> _EXERCISE DIRECTIONS_
All lines in the records below from the line with "Pokaż cele (127, 2550)" through the line with "Offrir (86, 795)" are to be given again exactly, both ends included; the pictures are to be left out.

> _DATASET RECORDS_
┌──
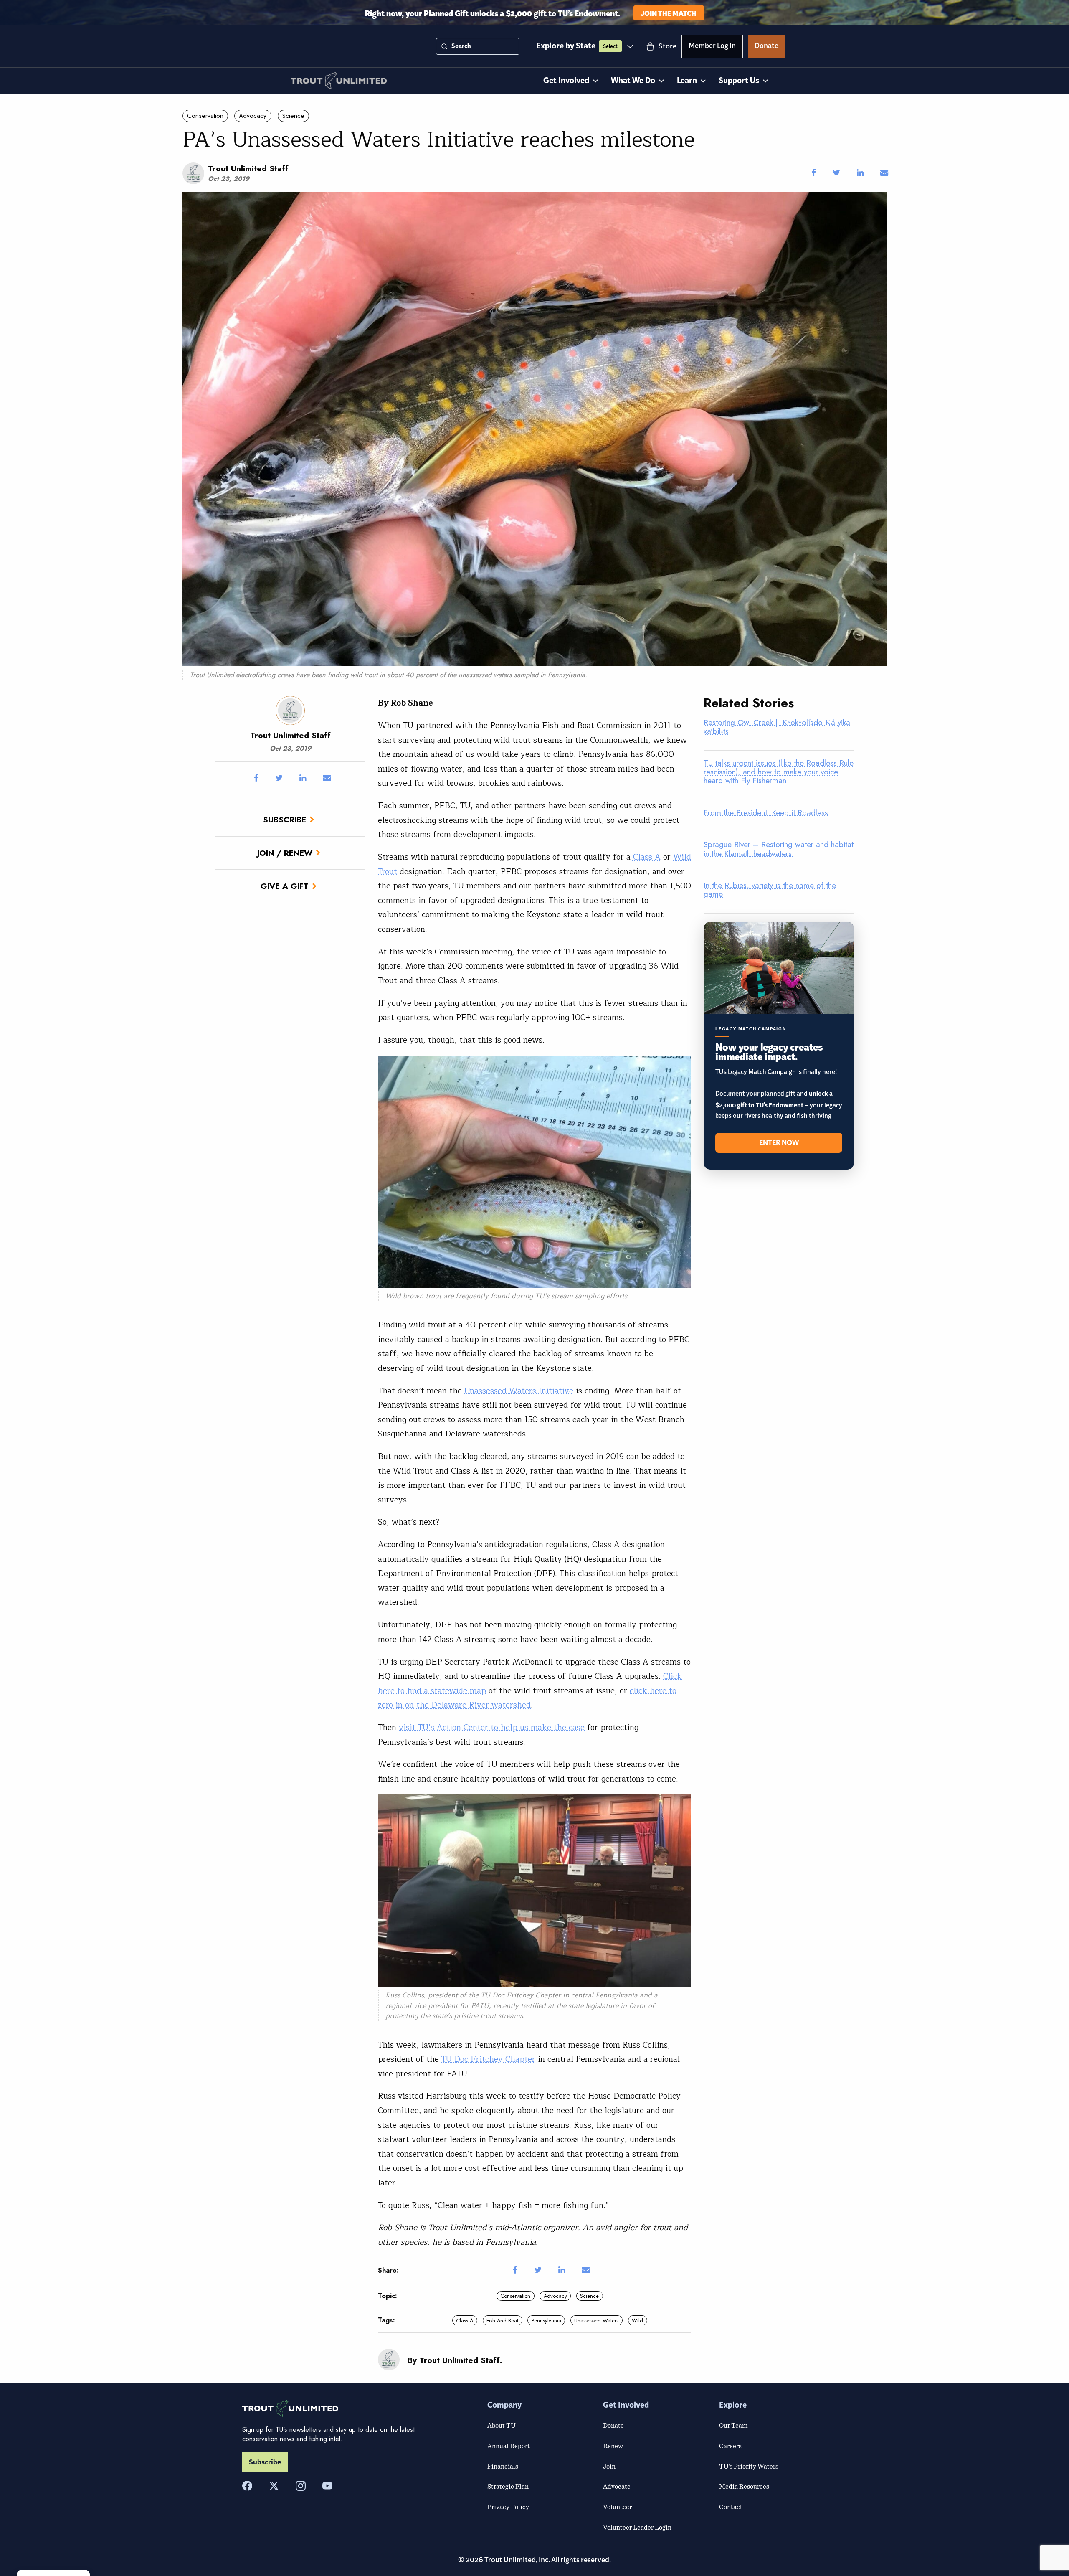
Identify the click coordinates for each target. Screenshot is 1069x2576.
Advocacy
└──
┌──
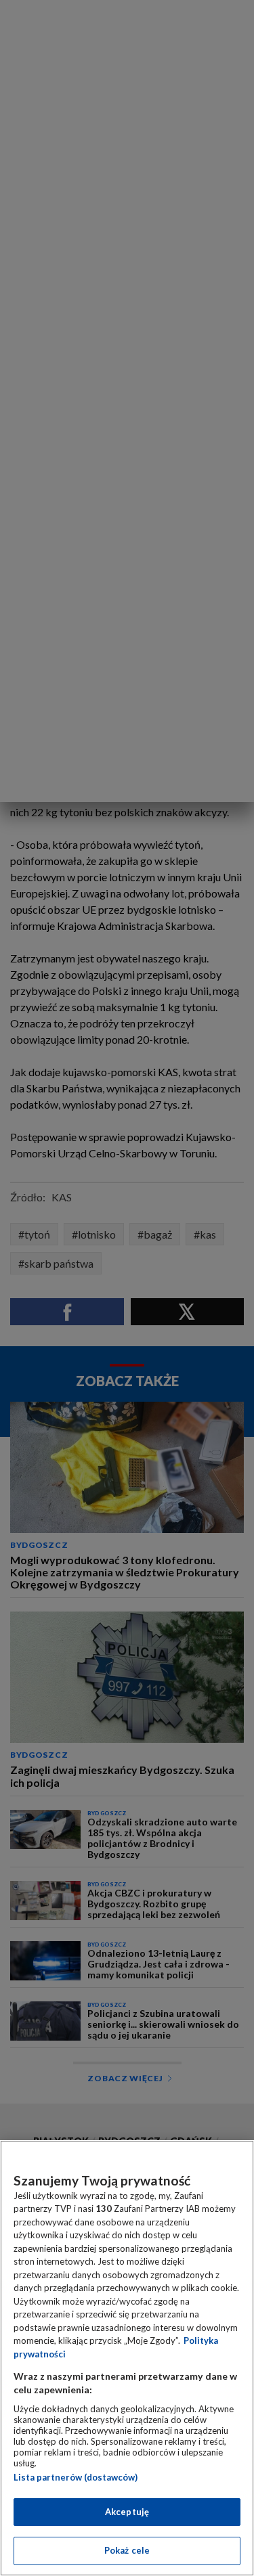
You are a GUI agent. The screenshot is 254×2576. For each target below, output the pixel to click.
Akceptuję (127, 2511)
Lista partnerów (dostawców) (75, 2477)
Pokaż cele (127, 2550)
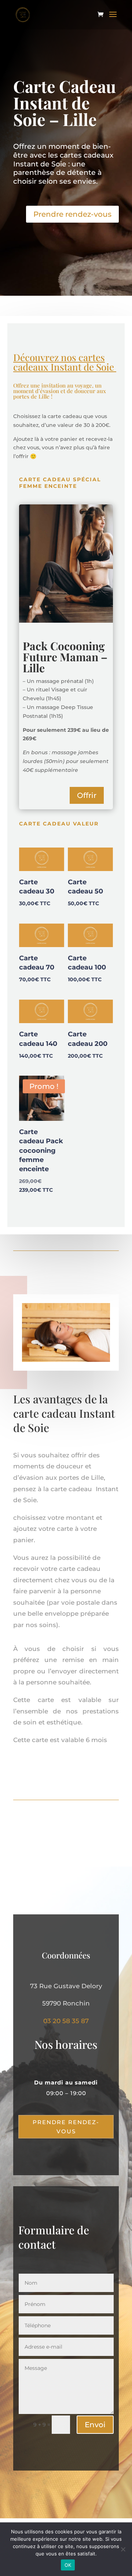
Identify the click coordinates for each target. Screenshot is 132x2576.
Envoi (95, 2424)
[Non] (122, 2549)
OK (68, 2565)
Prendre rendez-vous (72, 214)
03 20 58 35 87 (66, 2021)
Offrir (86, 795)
└──
┌──
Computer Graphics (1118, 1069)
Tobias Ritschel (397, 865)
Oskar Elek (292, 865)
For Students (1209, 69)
└──
> _ANSWER FOR THE TASK_
Pokaż cele (127, 2550)
Identify the click coordinates for each target. Screenshot is 132x2576.
Envoi (95, 2424)
[Non] (122, 2549)
OK (68, 2565)
Prendre rendez-vous (72, 214)
03 20 58 35 87 (66, 2021)
Offrir (86, 795)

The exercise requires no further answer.